One of the core design points of the Salesforce Platform is low-code, automatic integration across Salesforce's Sales Cloud, Service Cloud and Platform: they all talk to each other with zero additional effort. Above and beyond that, these systems offer a number of other integration options that make Salesforce a good citizen in large, technically diverse architecture - it plays well with others. Let's take a deeper dive into how this integration works.
At the very heart of every system is some kind of data store or database - the source of truth and raison d'etre. At Salesforce, when we talk about objects, we're really talking about our metadata-driven database. Sales Cloud is architected with several core objects: Account, Contact and Opportunity to start, although there are many more. Service Cloud uses the same database and adds a few new objects, first and foremost among these is Case. Case is exciting because it ties together critical customer data from the sales cycle — Account and Contact, with data from the service environment, the Case.
This means your sales automation solution and your service management solution now talk to each other out of the box, without any additional system integration work. Your team that is working cases automatically has access to the larger context in which those cases arose, and vice versa, your sales team now knows what's happening outside of their silo.
Compare this to conventional enterprise architectures consisting of disjoint sales and service solutions - see below. They don't talk amongst themselves out of the box, and sharing information amongst them is a special project requiring special skills. ROI takes longer and is lower over time, and integrations run the risk of breaking when any of the systems changes or is upgraded.
Current Architectures: fragmented, complex, brittle
What's really powerful — and, frankly, is the reason I've focused on Salesforce technologies for the last 10 years — is that you can extend Salesforce's integration vision to almost any custom business application your enterprise might need using the Salesforce Platform and building custom apps. Of course, these apps share the same database and services used by Sales Cloud and Service cloud. This means your custom apps — product development, employee relations, project management, etc. — are all context-aware without requiring a bespoke integration effort. And by the way, referential integrity across the data is a guarantee!

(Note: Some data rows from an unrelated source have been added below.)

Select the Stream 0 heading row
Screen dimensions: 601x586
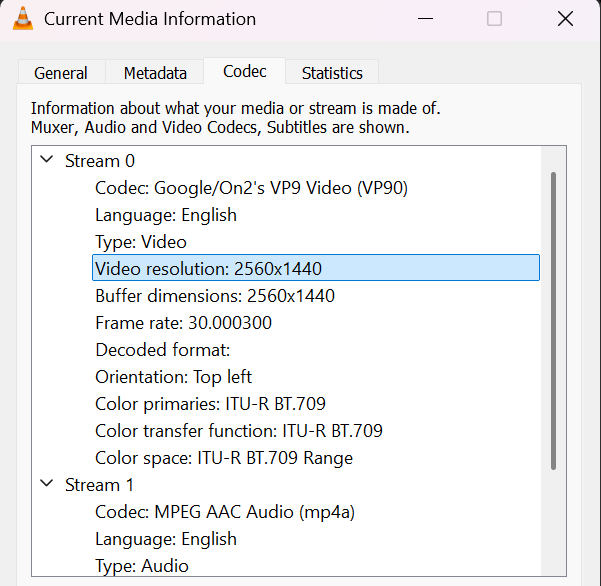[x=100, y=161]
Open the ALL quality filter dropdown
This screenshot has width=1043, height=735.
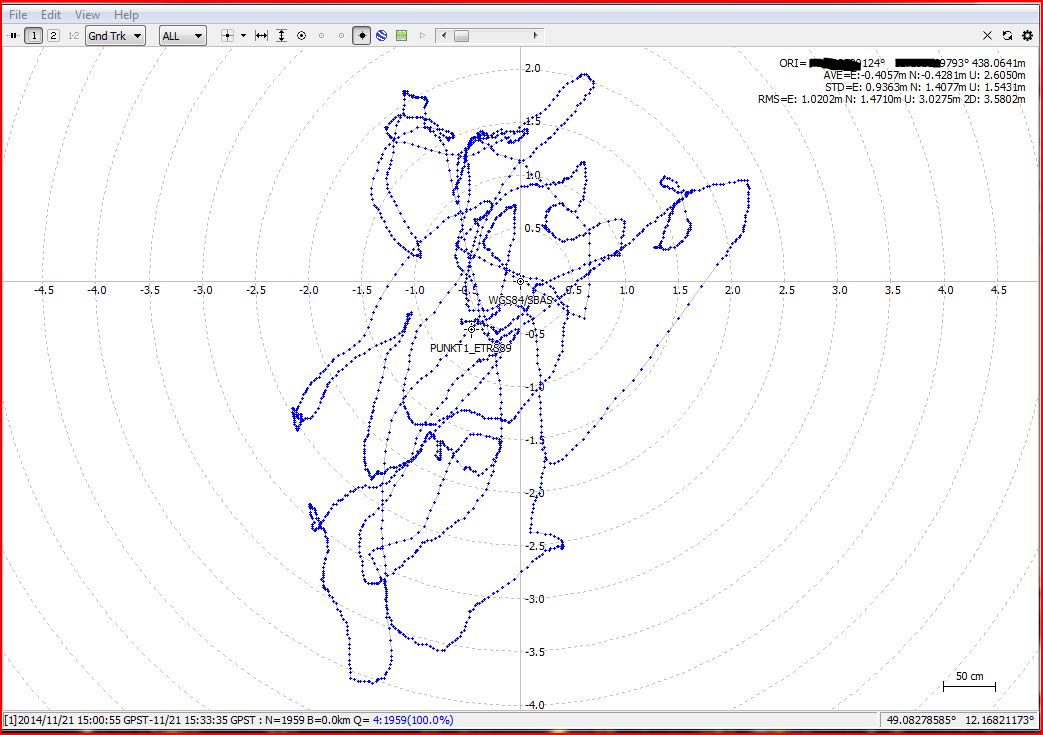[x=182, y=36]
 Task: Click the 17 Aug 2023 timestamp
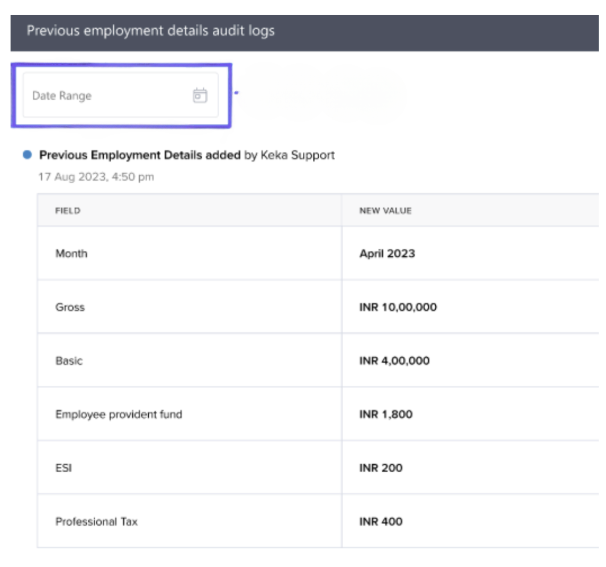pos(96,177)
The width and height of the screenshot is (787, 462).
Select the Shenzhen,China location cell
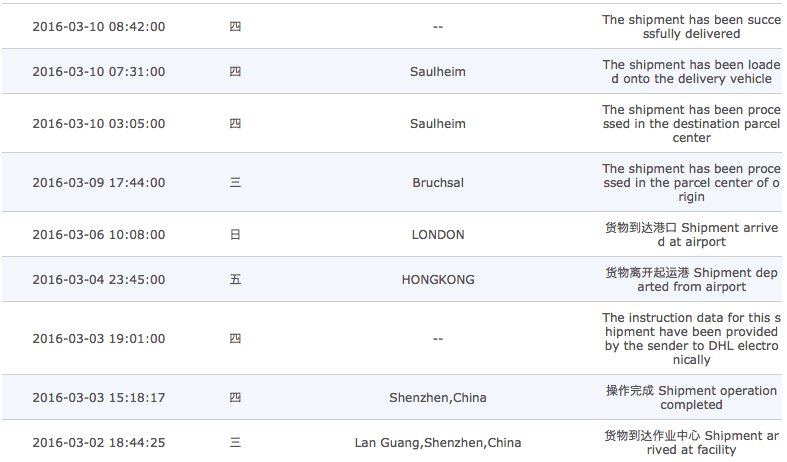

I started by noting that technological heterogeneity is the norm for most modern large enterprises. When an enterprise adopts Sales Cloud, Service Cloud and Salesforce Platform, there are still external systems which will want to feed or consume data associated with your customers. Ease of external integration is just as central to Salesforce's DNA as out-of-the-box data sharing, and the system features comprehensive, auto-generated APIs and other flexible integration options, including support for the industry-standard OData protocol through Salesforce Connect - imagine integration without data movement!

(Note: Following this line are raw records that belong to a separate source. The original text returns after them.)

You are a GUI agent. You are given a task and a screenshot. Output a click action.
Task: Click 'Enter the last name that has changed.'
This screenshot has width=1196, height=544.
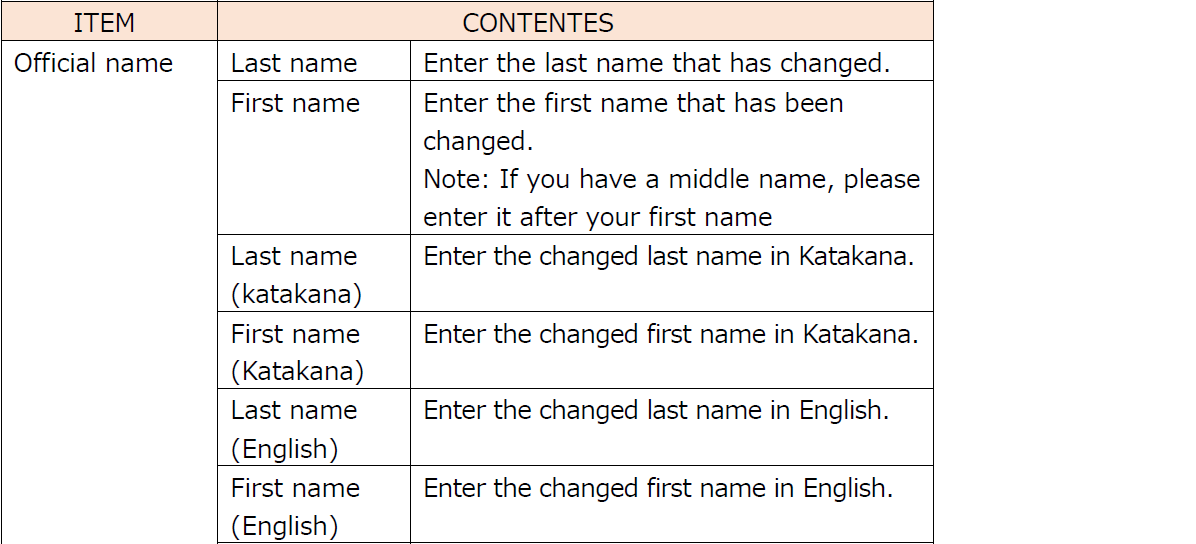(x=657, y=63)
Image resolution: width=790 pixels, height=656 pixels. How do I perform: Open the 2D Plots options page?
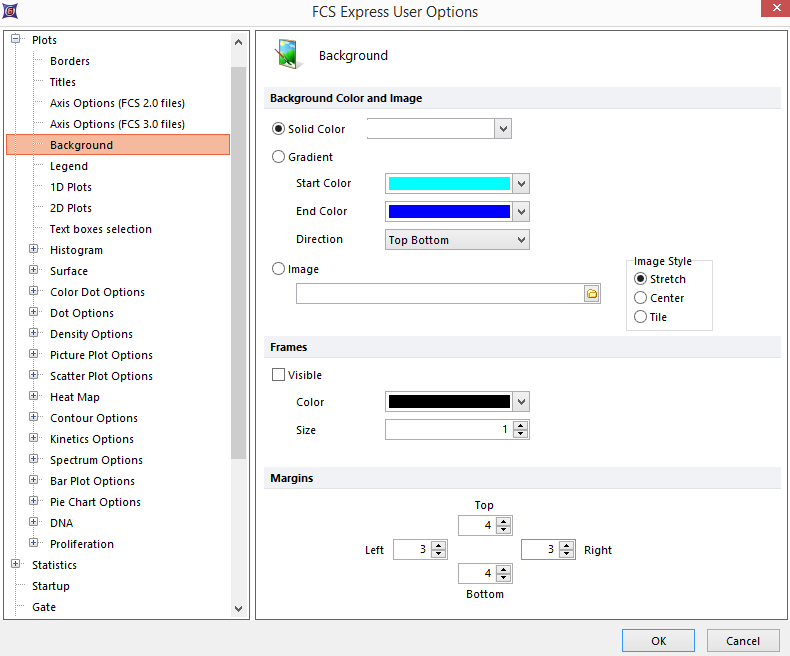pyautogui.click(x=71, y=208)
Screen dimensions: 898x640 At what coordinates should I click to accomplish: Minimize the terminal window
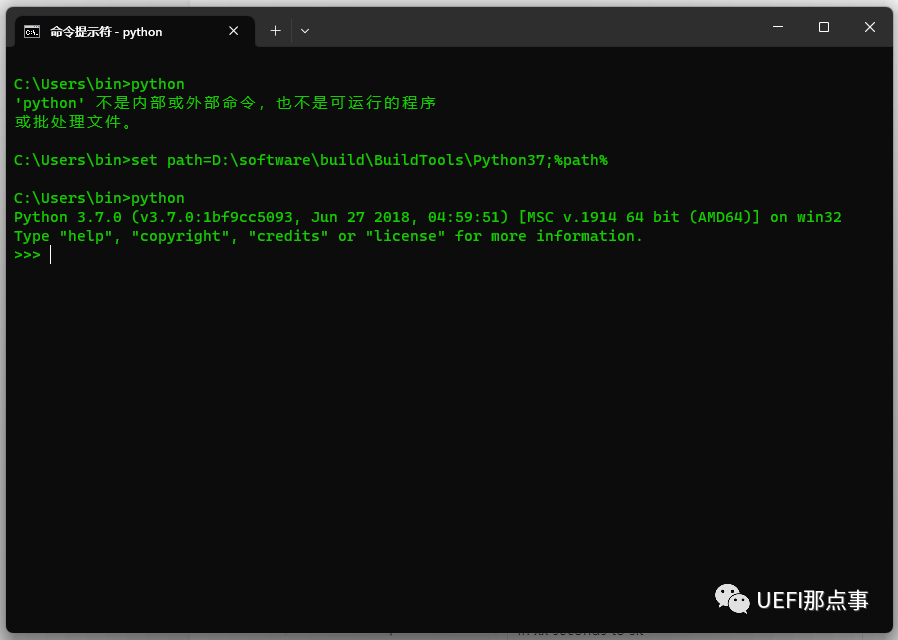pyautogui.click(x=777, y=27)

A new and highly flexible addition to these capabilities is called Platform Events - and we think it's a game-changer. Software professionals have long heard discussed Event Driven Architectures, but they frankly have not yet become mainstream. Platform Events help developers to bring Event Driven Architectures to their organizations quickly and easily. Defined with a few clicks, and integrated as necessary with only a bit of code, Platform Events communicate using objects sent and received using a one to many publish-and-subscribe (“pub-sub”) model. Platform Events work within Salesforce and also across arbitrary, off-platform, third party systems.
Modern Architectures: loosely-coupled, composable, and event-centric
As you consider how to put your customer at the center of everything you do, it's important to think about how your systems talk to each other. Sales Cloud, Service Cloud and Salesforce Platform provide a tightly integrated experience that lets your team focus on driving innovation that matters, while auto-generated APIs, Salesforce Connect, and Platform Events provide an extensible integration framework across both legacy and Cloud applications.
As a grizzled veteran of a few too many large integration projects, the future looks both exciting and (finally) within reach.